Орландо всю ночь проспал в полном неведении. Королева его поцеловала, а он и не заметил. Но может быть, – кто разберется в женском сердце? – именно его неведение и то, как он вздрогнул, когда ее губы коснулись его щеки, – именно это все и удержало воспоминание о юном родиче (они были родня) в сердце Королевы? Так или иначе, не прошло и двух тихих сельских лет – Орландо едва успел сочинить каких-нибудь двадцать трагедий, всего дюжину поэм и десятка два сонетов, – как поступило известие, что Королева ждет его в Уайтхолле.
– А! – сказала она, глядя, как он приближается к ней длинной галереей. – А вот и мой непорочный мальчик! (В облике его сохранялась чистота, намекавшая на непорочность, тогда как слово в прямом значении было уже к нему неприложимо.)

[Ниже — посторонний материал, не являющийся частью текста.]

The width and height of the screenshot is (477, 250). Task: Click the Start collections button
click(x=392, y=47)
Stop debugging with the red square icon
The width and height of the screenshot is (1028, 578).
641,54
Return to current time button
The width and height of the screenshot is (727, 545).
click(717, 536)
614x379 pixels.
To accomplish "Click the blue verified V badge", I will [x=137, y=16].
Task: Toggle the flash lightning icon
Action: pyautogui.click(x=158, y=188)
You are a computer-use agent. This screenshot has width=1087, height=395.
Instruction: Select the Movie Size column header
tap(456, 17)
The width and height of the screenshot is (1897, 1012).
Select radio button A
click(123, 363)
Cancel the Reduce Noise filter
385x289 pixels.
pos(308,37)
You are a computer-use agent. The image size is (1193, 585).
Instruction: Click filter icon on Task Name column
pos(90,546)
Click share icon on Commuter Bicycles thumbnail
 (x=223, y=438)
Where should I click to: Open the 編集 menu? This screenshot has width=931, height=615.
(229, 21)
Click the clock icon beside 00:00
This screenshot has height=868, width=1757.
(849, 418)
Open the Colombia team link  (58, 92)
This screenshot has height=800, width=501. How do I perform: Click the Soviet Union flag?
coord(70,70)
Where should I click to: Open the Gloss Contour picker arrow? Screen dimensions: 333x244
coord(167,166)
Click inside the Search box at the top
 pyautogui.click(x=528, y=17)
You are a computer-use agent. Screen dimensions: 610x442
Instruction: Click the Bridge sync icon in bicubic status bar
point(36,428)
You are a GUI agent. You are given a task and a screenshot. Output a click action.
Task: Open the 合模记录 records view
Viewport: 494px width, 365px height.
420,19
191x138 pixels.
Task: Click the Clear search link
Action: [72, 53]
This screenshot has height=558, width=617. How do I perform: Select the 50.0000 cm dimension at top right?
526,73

– Приблизься! – сказала она. Прямая, как проглотившая аршин, она сидела у огня. Она задержала его на расстоянии метра и мерила взглядом с головы до пят. Сверяла ли она те, прежние наблюдения с увиденным теперь воочию? Подтвердились ли ее догадки? Глаза, рот, нос, грудь, бедра, руки – все это она оглядела; и губы у нее явственно подрагивали; но при виде его ног она расхохоталась вслух. Он был – живой образчик юного вельможи. Да, но каков он изнутри? Она воткнула в него желтый ястребиный взор, словно намереваясь насквозь пробуравить душу. Он не дрогнул, только зарделся, как дамасская роза, что ему очень шло и подобало. Сила, благородство, возвышенность мечтаний, безрассудство, юность, поэзия – она читала как по раскрытой книге. Вдруг она стащила с пальца кольцо (сустав заметно вздулся) и, надев ему на палец, пожаловала его в камергеры и казначеи; потом наложила на него цепи службы и, повелев ему преклонить колено, привязала к стройнейшей части последнего усыпанный драгоценностями орден Подвязки. Отныне Орландо ни в чем не было отказа. При торжественных выездах он гарцевал рядом с королевской дверцей. Его отправили в Шотландию с грустным посольством к несчастной королеве. Он собрался уж отплыть на польские поля сражений, но тут его отозвали. Как могла она отдать на растерзание это нежное тело, как допустить, чтобы эта кудрявая голова скатилась в пыль? Она его держала при себе. В час победы, в час высшего торжества, когда гремели пушки Тауэра, и воздух так пропитался порохом, что впору нюхать его вместо табака, и толпы восторженно ревели у нее под окнами, она привлекла его к себе, к подушкам, на которые уложили ее фрейлины (она была слаба, стара), и вынудила уткнуть лицо в сей удивительный состав – она уже месяц не меняла платье, – от которого пахнуло, подумал он, вспомнив впечатления детства, ну в точности как из старого материнского шифоньера, где держали меха. Он поднялся, чуть совсем не задохнувшись в этих объятиях.